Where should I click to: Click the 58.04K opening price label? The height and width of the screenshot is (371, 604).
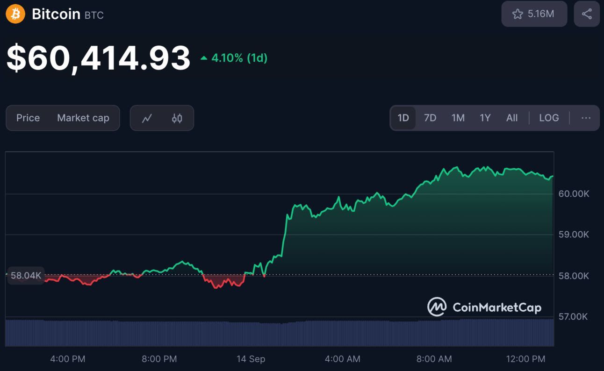[x=26, y=276]
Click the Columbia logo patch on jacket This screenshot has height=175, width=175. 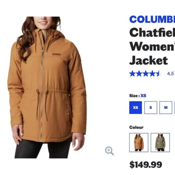click(56, 54)
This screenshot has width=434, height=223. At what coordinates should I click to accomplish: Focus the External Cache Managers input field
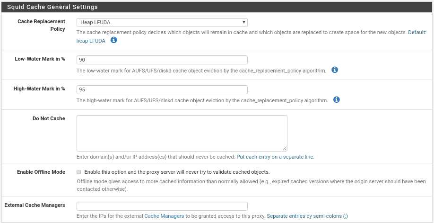pos(162,206)
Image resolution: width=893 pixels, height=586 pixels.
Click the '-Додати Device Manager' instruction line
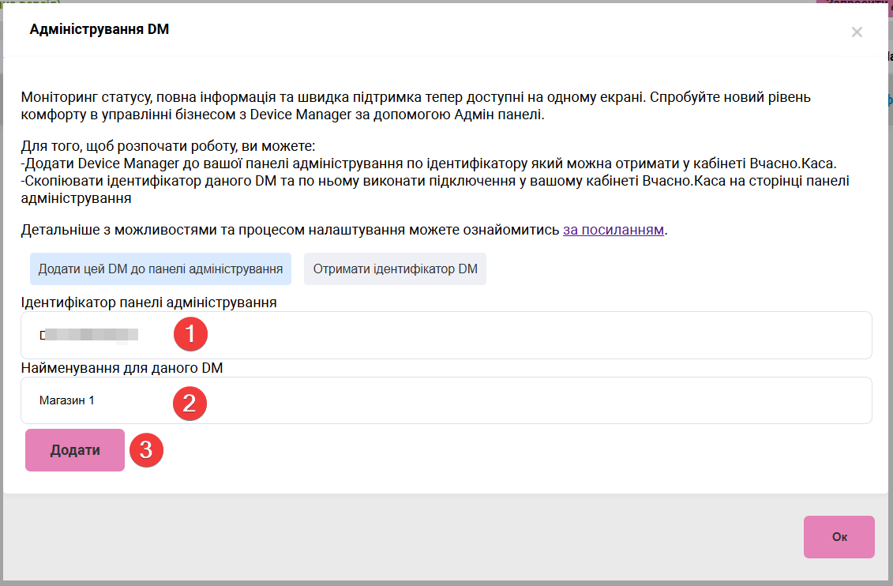point(428,163)
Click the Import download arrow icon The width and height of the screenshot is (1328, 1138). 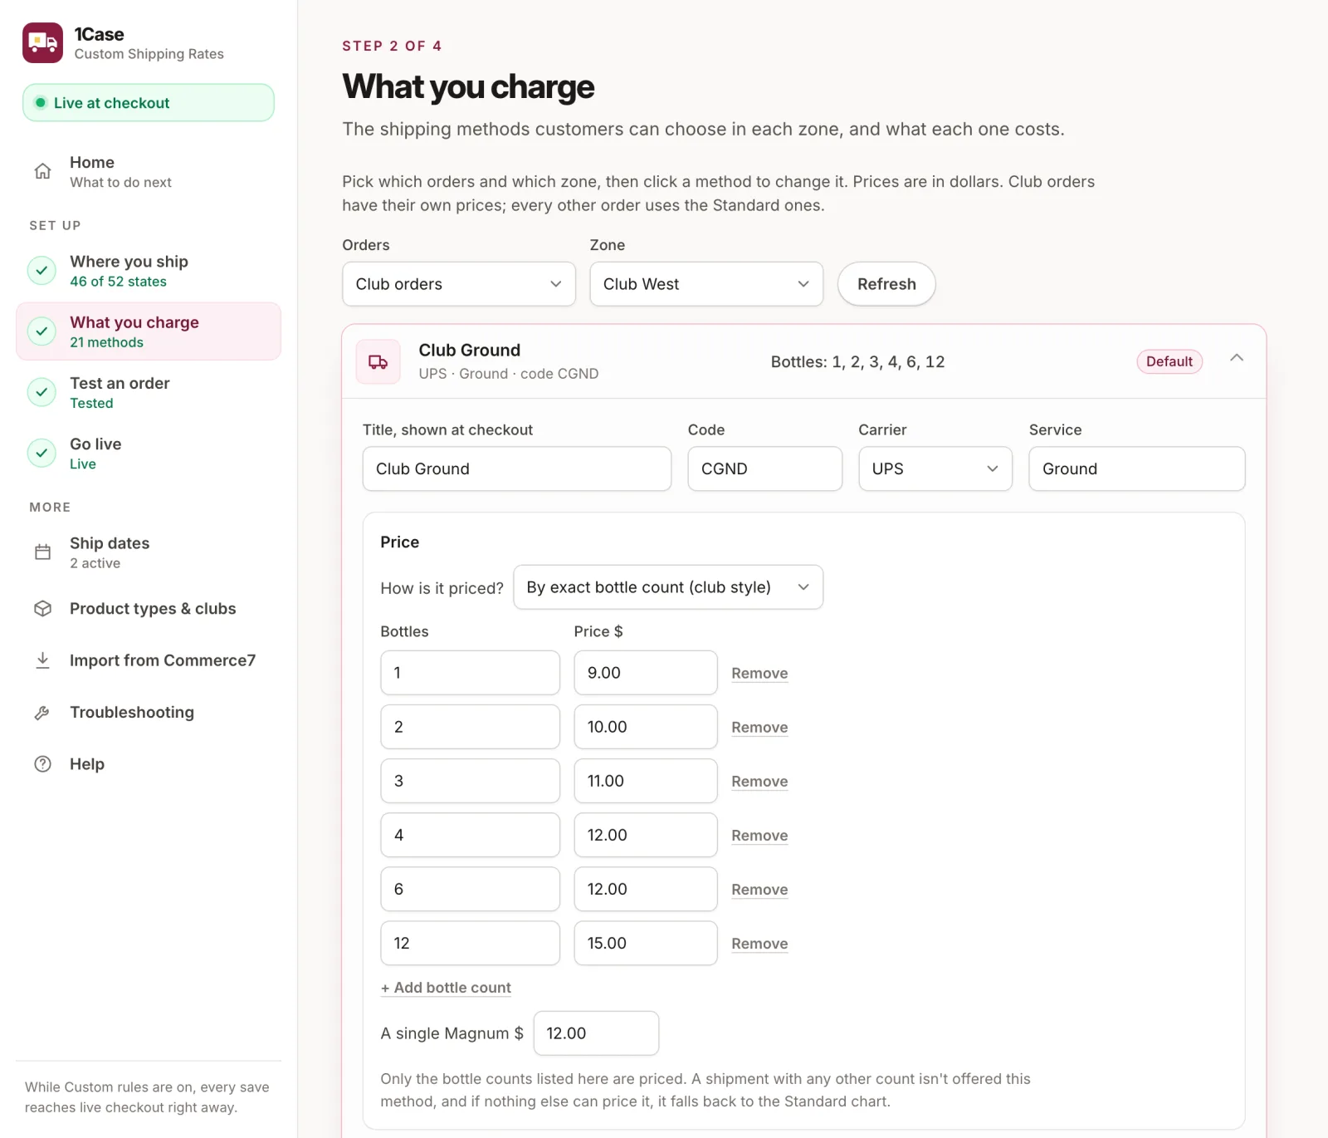(x=42, y=660)
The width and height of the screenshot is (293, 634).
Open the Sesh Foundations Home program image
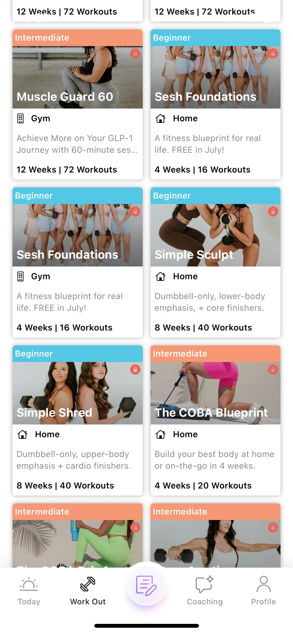click(x=215, y=77)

• **Your task**
Reproduce word for word the lines from the line holding "The width and height of the screenshot is (293, 634)." through the last line of the material above, inclusive, and keep pictures out of it.

• **Completed task**
The width and height of the screenshot is (293, 634).
Open the Sesh Foundations Home program image
click(x=215, y=77)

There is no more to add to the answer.